▸ Problem
Your answer must contain each line of the listing in which "Given" appears, copied in full.

○ ○ ○ ○

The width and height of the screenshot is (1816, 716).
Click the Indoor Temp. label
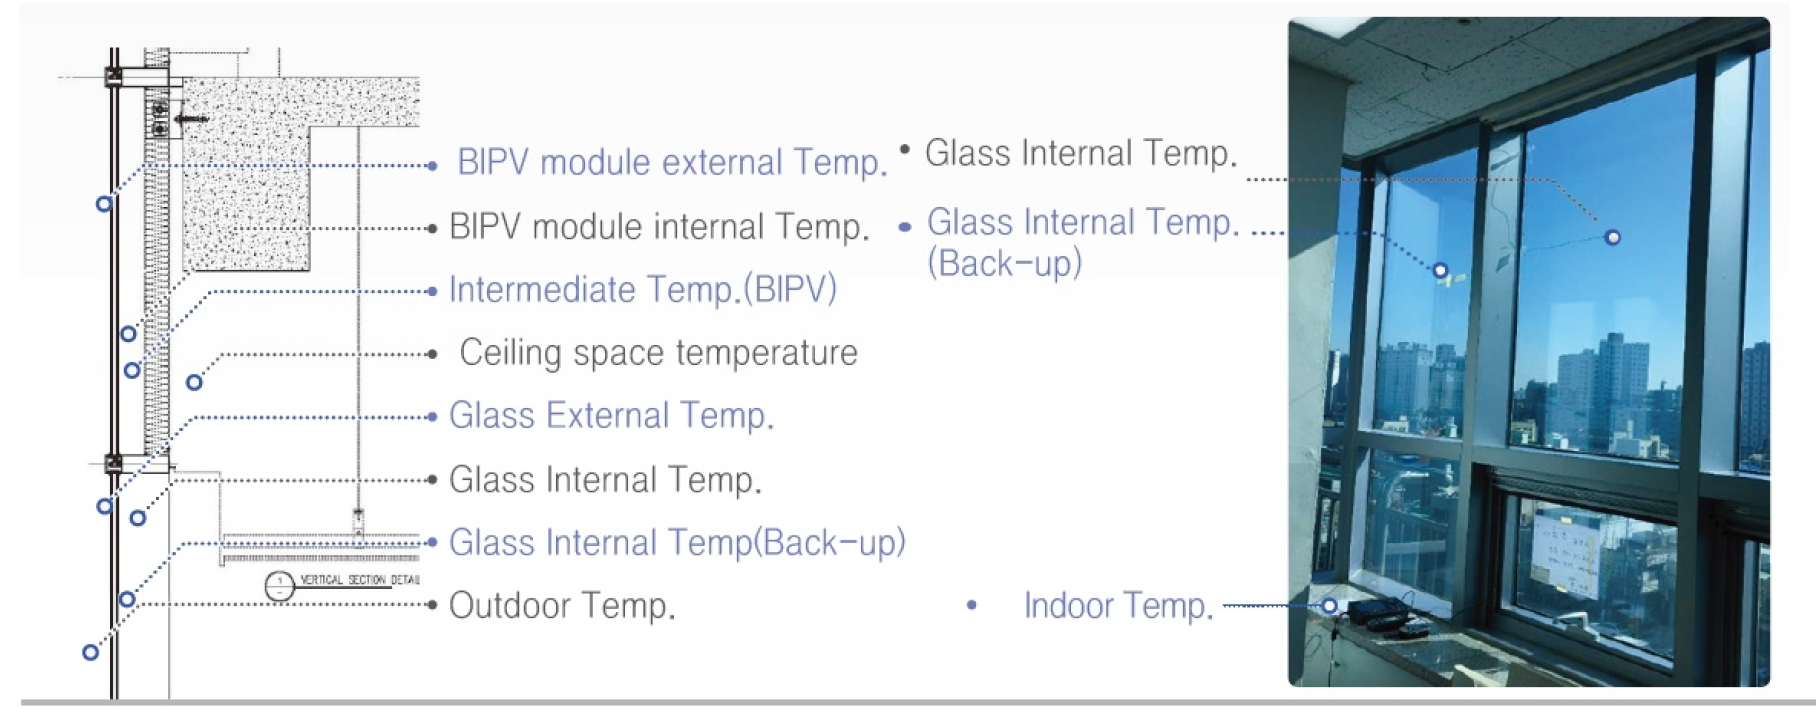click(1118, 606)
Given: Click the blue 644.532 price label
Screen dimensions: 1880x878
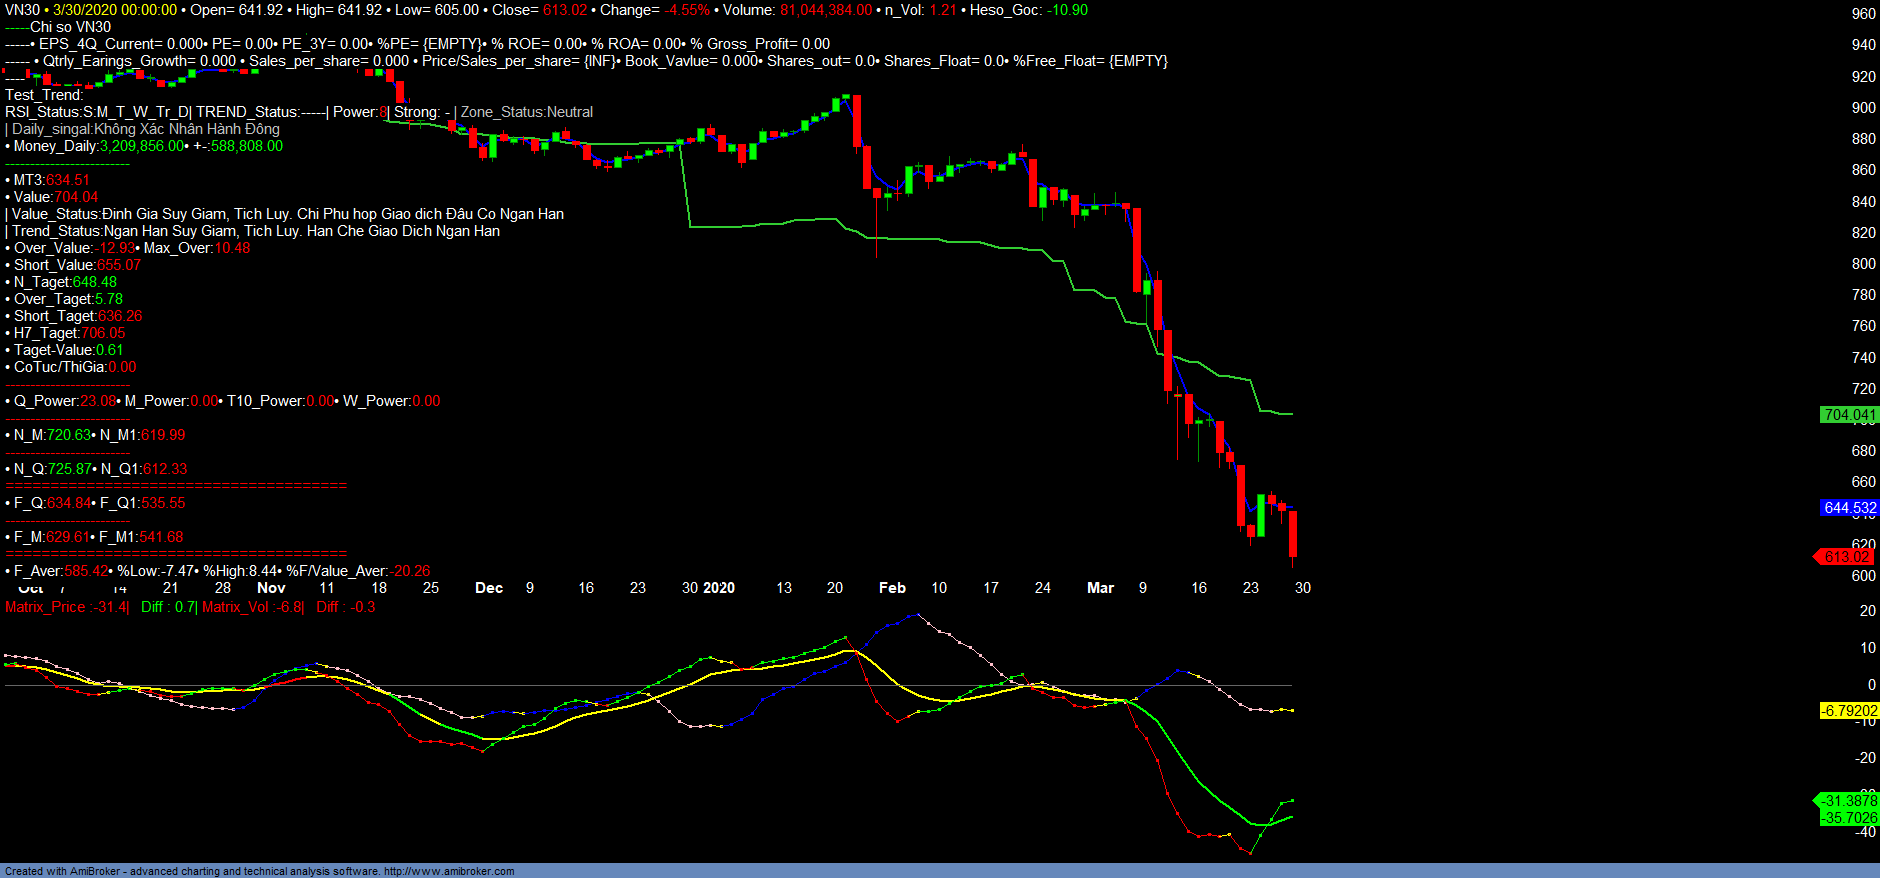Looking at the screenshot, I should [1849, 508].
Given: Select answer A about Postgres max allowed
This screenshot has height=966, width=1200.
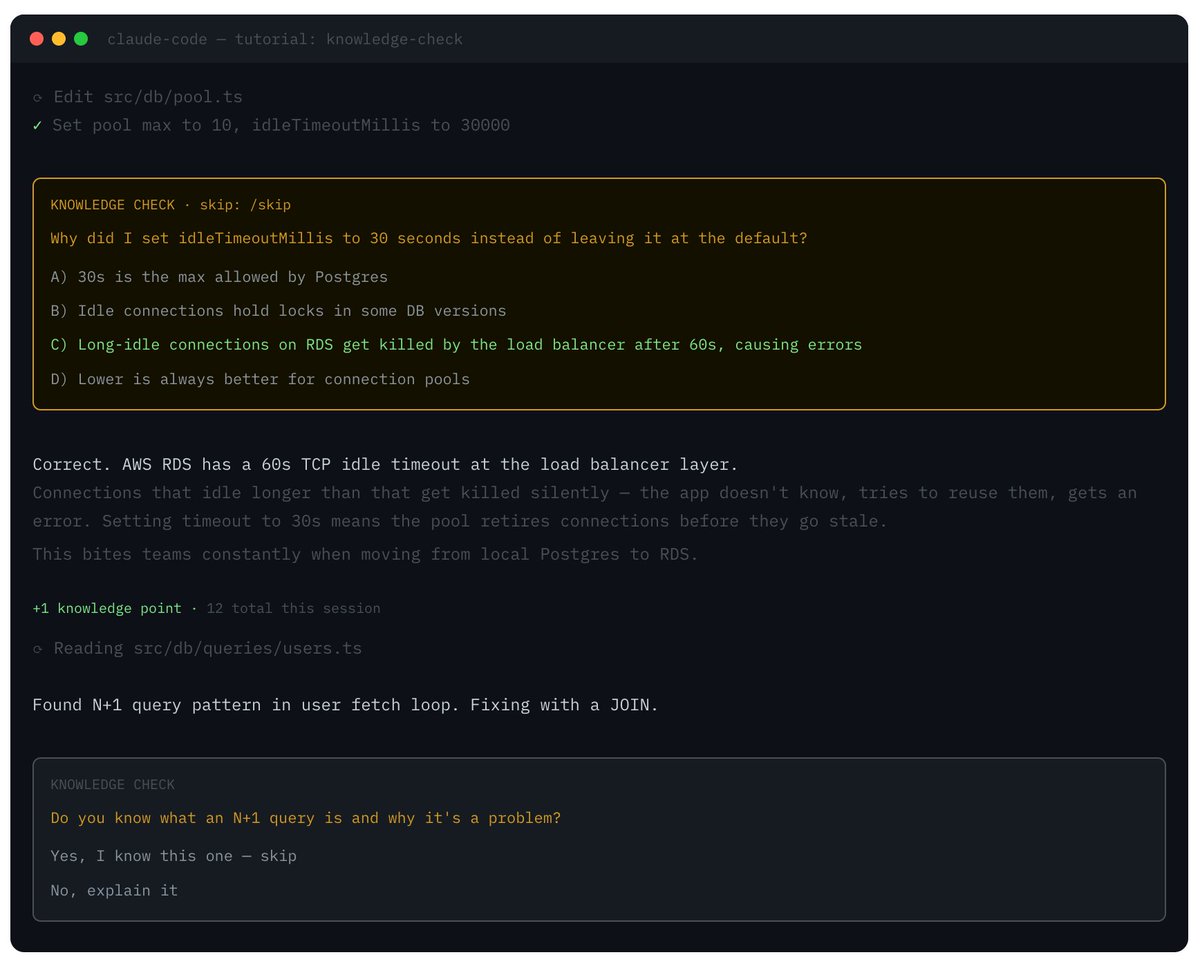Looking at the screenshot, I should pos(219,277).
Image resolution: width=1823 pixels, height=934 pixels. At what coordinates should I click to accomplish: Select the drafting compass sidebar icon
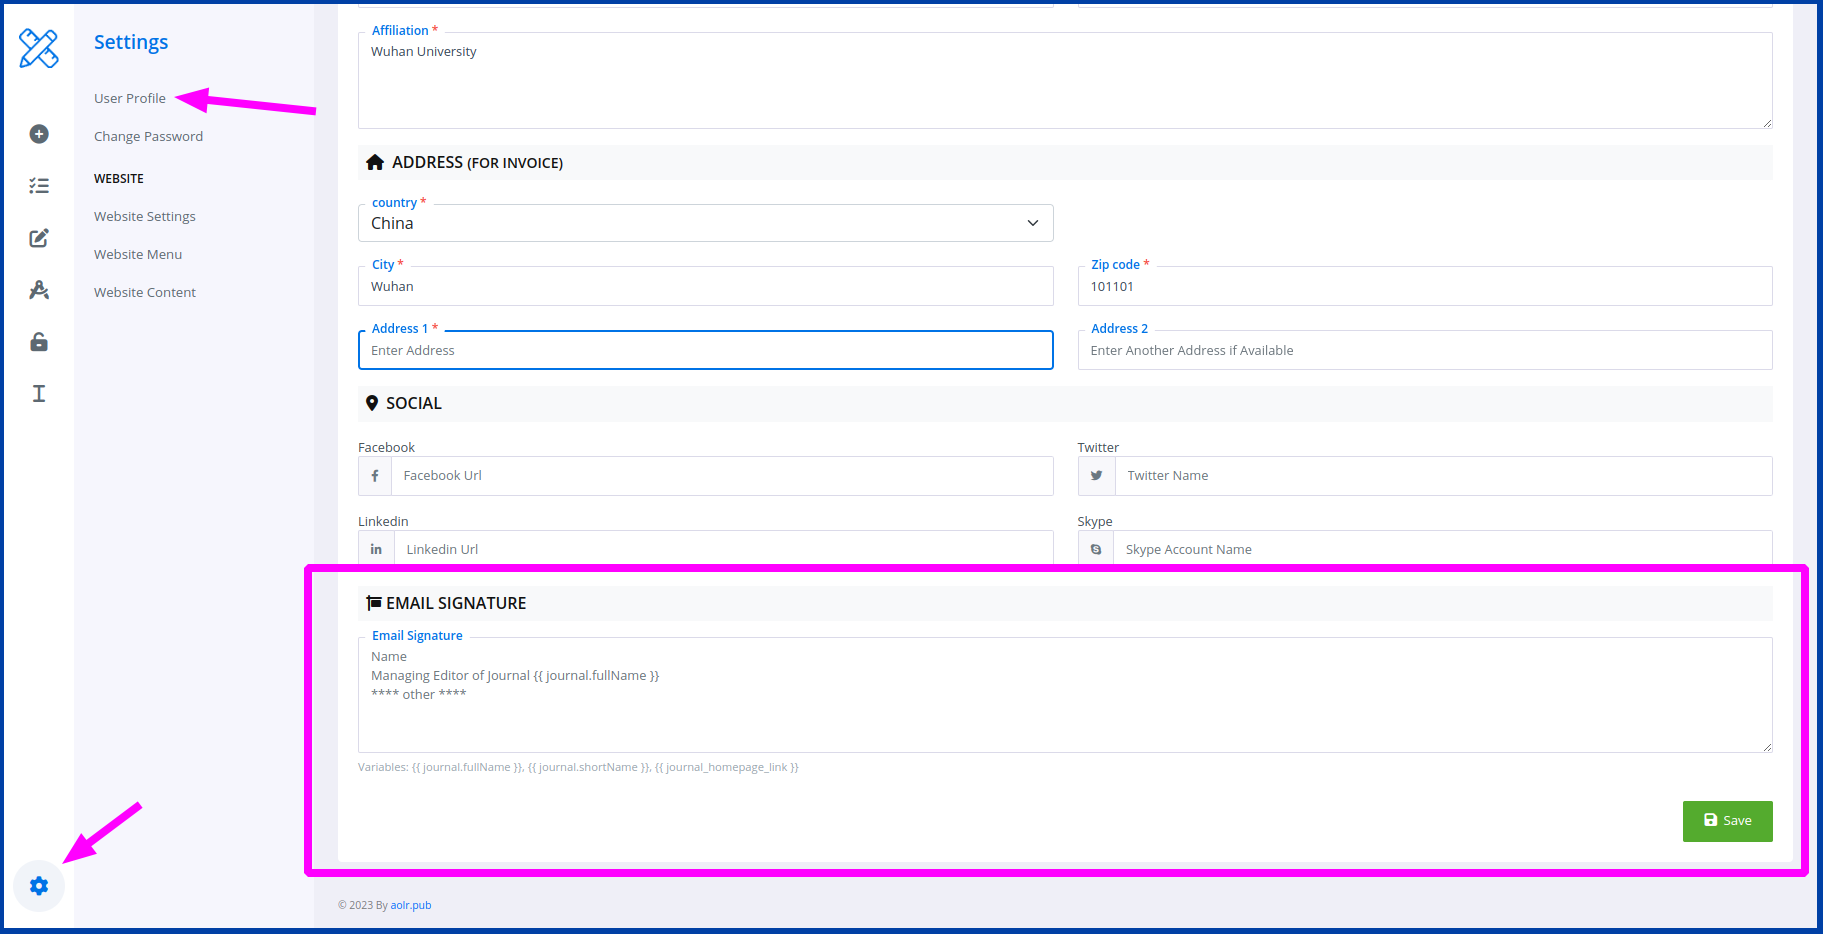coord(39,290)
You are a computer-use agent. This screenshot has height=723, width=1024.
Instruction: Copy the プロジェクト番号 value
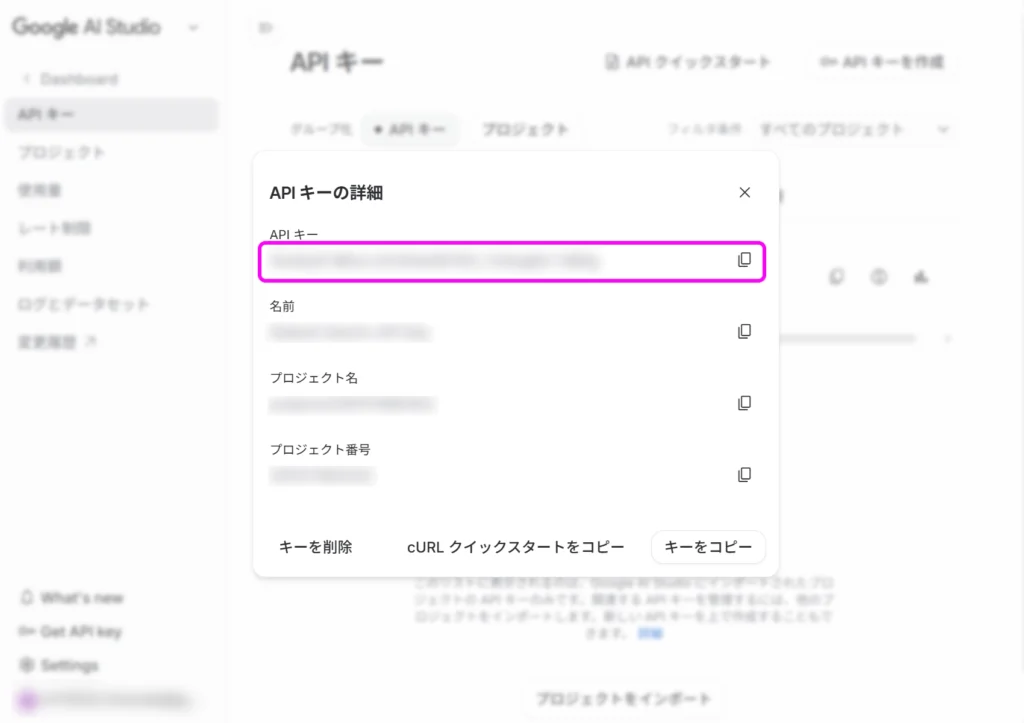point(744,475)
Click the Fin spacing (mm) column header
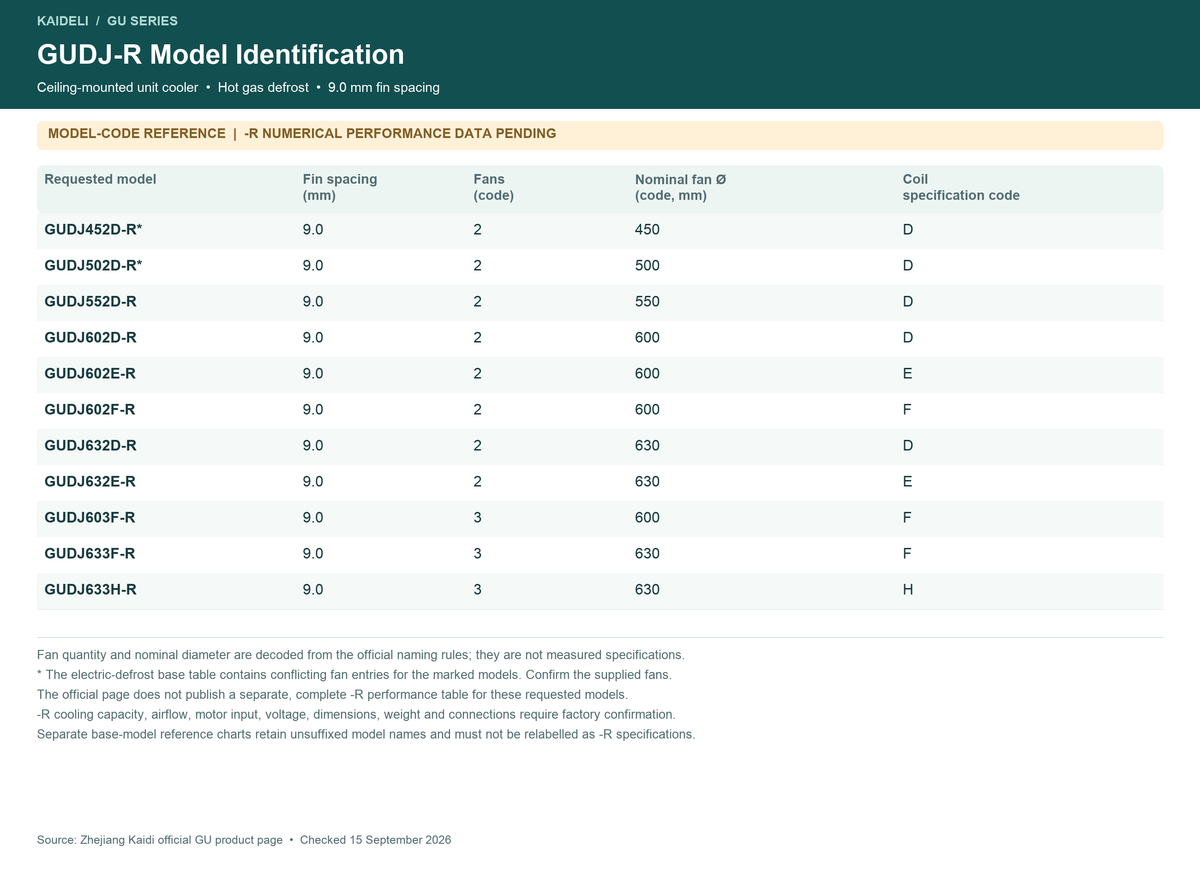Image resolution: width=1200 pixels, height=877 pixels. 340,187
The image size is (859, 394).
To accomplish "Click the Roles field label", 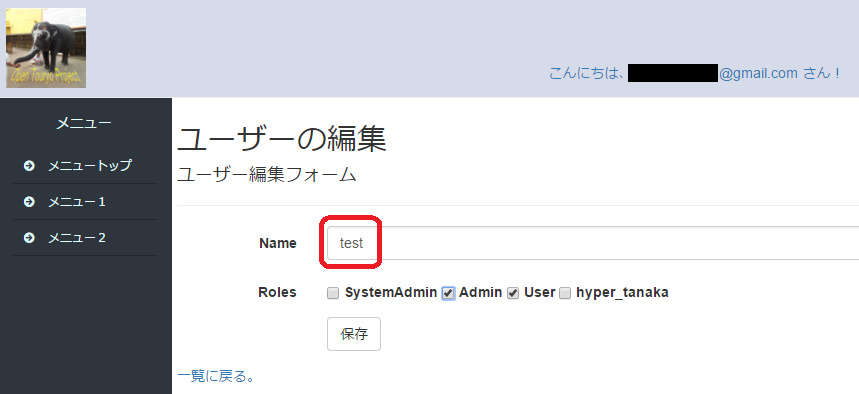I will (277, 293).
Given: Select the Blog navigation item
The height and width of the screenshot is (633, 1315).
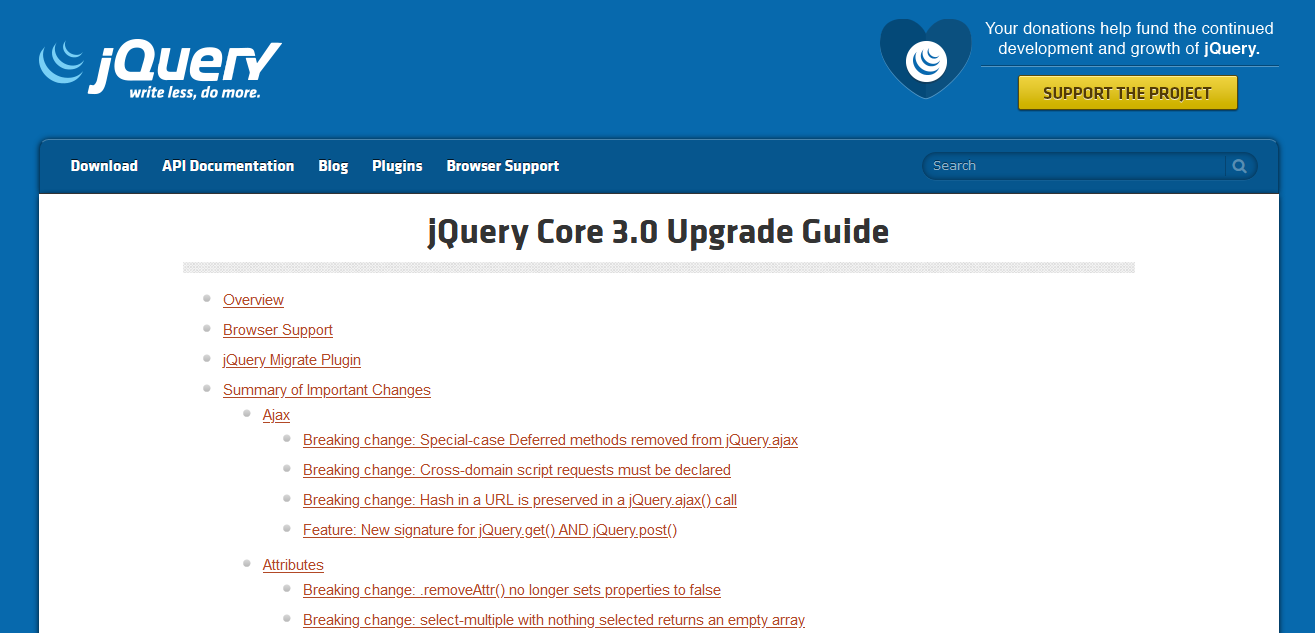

○ ○ ○ ○

▸ Answer to the exercise
Given: Click the blue 644.532 price label
Given: Select answer A about Postgres max allowed
Given: Select the Blog navigation item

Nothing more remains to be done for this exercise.